Hint: The formula for terminal velocity for a solid sphere is given as:
$$v={\displaystyle \frac{2}{9}}.{\displaystyle \frac{({\rho }_S-{\rho }_L)g{r}^2}{\mu }}$$
Where,
$\mu$- Viscosity of liquid
${\rho }_S$- Density of Solid sphere
${\rho }_L$- Density of Liquid
$r$- Radius of solid sphere
To calculate the terminal velocity, only one quantity is unknown which is the density of liquid. This can be calculated by using the given mass of displaced liquid.
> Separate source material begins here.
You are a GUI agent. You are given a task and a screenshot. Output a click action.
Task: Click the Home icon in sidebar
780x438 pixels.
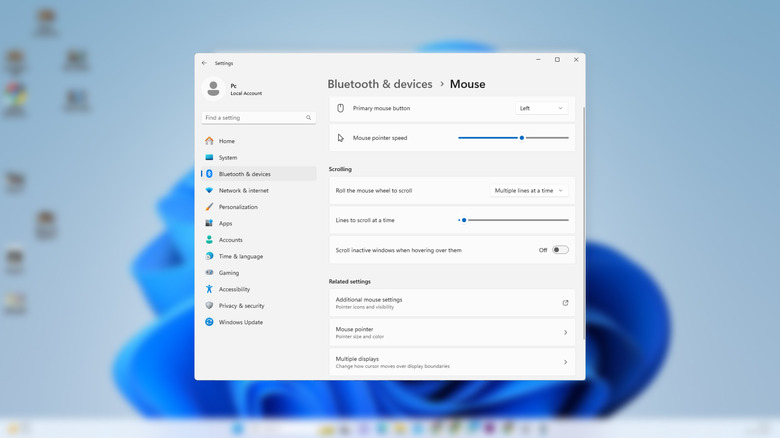pos(209,141)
Complete step by step answer:
Formula to be used for the problem is given as:
$$v={\displaystyle \frac{2}{9}}.{\displaystyle \frac{({\rho }_S-{\rho }_L)g{r}^2}{\mu }}$$
All the parameters are given in the question except for the densities of solid and liquid.
For the density of solid sphere, mass and radius is given i.e.
$${\rho }_S={\displaystyle \frac{mass}{volume}}={\displaystyle \frac{x}{{\displaystyle \frac{4}{3}}\pi r^3}}$$
For the density of liquid, the mass of displaced liquid is given. Since this liquid is being displaced the solid sphere in a long cylinder so the volume of liquid displaced will be equal to the solid sphere. So,
$$\begin{gathered} V_L=V_S\Rightarrow V_L={\displaystyle \frac{4}{3}}\pi r^3 \\ {\rho }_L={\displaystyle \frac{mass}{volume}}={\displaystyle \frac{y}{{\displaystyle \frac{4}{3}}\pi r^3}} \end{gathered}$$
Therefore, substituting the expression of density of solid sphere and liquid in the terminal velocity expression, we have,
$$\begin{gathered} v={\displaystyle \frac{2}{9}}.{\displaystyle \frac{({\rho }_S-{\rho }_L)g{r}^2}{\mu }}={\displaystyle \frac{2}{9}}.{\displaystyle \frac{({\displaystyle \frac{x}{{\displaystyle \frac{4}{3}}\pi r^3}}-{\displaystyle \frac{y}{{\displaystyle \frac{4}{3}}\pi r^3}})g{r}^2}{\mu }} \\ \Rightarrow v={\displaystyle \frac{2}{9}}.{\displaystyle \frac{(x-y)g}{({\displaystyle \frac{4}{3}}\pi r)\mu }}\Rightarrow v={\displaystyle \frac{1}{6}}.{\displaystyle \frac{(x-y)g}{(r)\pi \mu }} \\ \Rightarrow v\propto {\displaystyle \frac{(x-y)}{r}} \end{gathered}$$
The terminal velocity is therefore proportional to ${\displaystyle \frac{(x-y)}{r}}$

So, the correct answer is “Option d”.

Additional Information:
The terminal velocity is the maximum constant velocity which can be attained by the object falling in a fluid. As the object falls the drag force exerted by the fluid increases until it becomes equal to the weight of the object. Hence the net force is zero which means zero acceleration therefore, constant velocity. In reality, the object approaches the terminal velocity asymptotically.

Note:
The formula used for the terminal formula in the problem is only for spherical objects falling in a liquid. This formula is derived from Stokes’ Law. Stokes worked mainly on spheres moving in viscous fluids and came up with the formula $F_d=6\pi \mu Rv$.